Message par shadoko »

Bonjour à tous.

J'espère que ce post ne fait pas double emploi et qu'il est dans la bonne catégorie.

Certains mobilisés se sont retrouvés détachés dans des entreprises privées. J'aimerais comprendre comment se faisait cette affectation qui semble s'appliquer à au moins trois cas de figure :
- des chefs d'entreprises, qui, après avoir été mobilisés, se retrouvent plus ou moins rapidement renvoyés dans leur propre entreprise pour qu'elle continue à tourner.
- des ouvriers, qui, dans le même but, retournent dans leur ancien lieu de travail,
- des ouvriers qui sont détachés dans une autre entreprise que celle qui les employait avant leur mobilisation.
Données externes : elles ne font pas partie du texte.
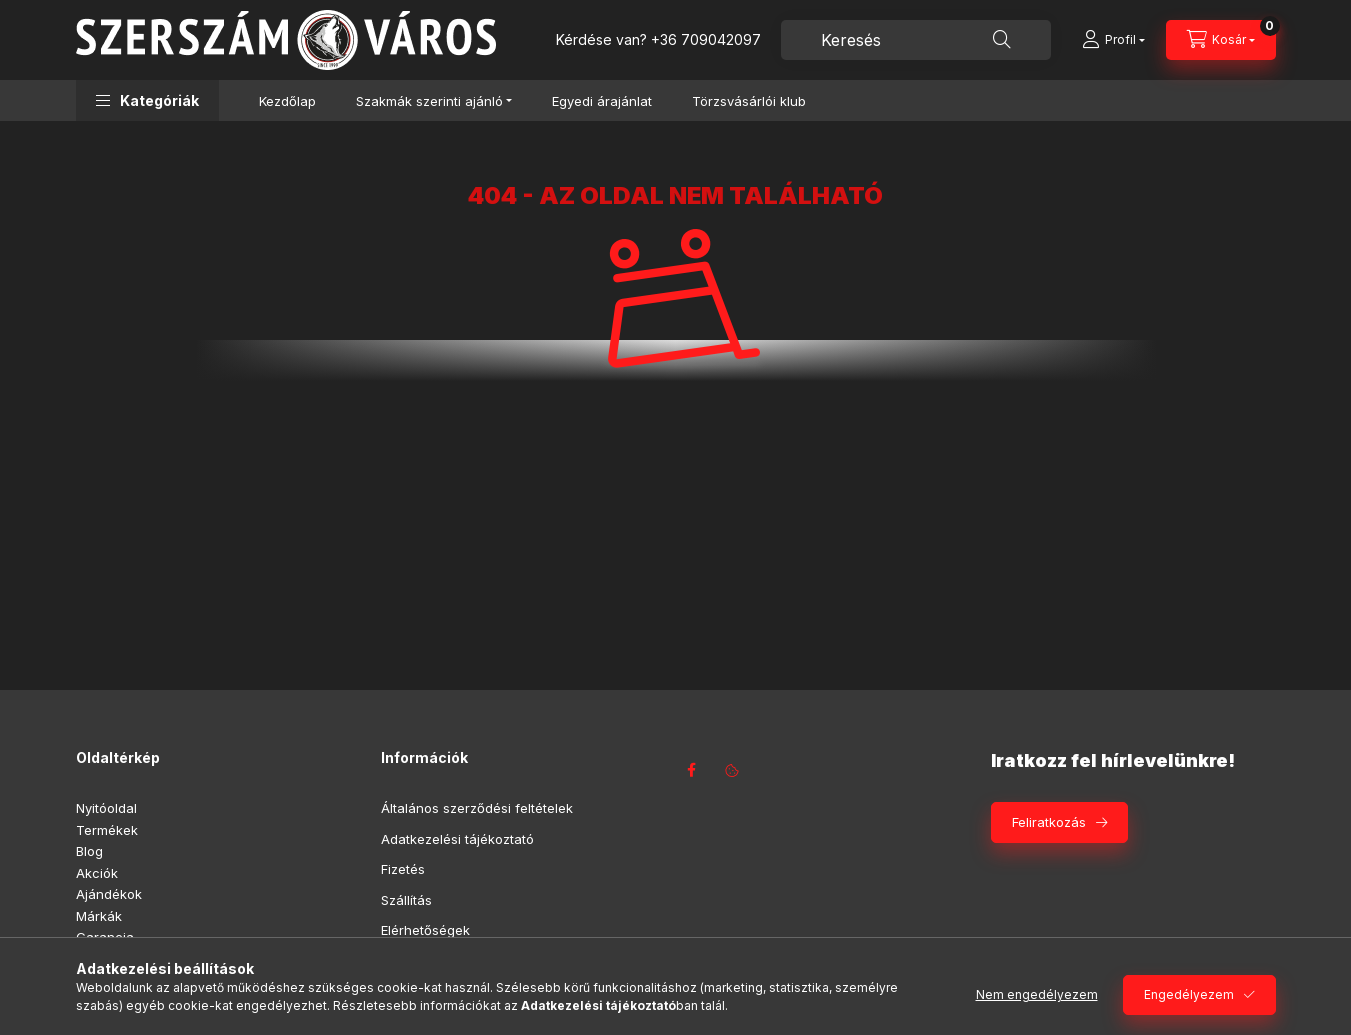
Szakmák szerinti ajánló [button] (429, 101)
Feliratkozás (1049, 822)
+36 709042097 (706, 39)
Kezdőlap (287, 101)
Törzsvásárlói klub (749, 101)
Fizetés (403, 869)
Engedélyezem (1189, 994)
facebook (692, 770)
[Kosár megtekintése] (1221, 40)
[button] (147, 100)
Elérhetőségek (425, 930)
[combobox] (916, 40)
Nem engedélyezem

Et il y a aussi le cas un peu différent des ouvriers qui sont mis en sursis d'appel.

Ce que je cherche à comprendre, c'est comment est initié ce détachement (ou ce sursis) mais aussi si cela a concerné ou non beaucoup de monde.

Cordialement,
PM

PS : Ceci dans le cadre d'une recherche bien spécifique concernant le fabriquant des hélices Ratier. Je peux bien sûr détailler si nécessaire ou si, simplement, certains sont intéressés (j'ai des copies d'époque de courriers de l'entreprise en rapport avec ces détachements), mais dans ce cas le post serait peut-être plus à sa place dans "Soldats de la Grande Guerre" ?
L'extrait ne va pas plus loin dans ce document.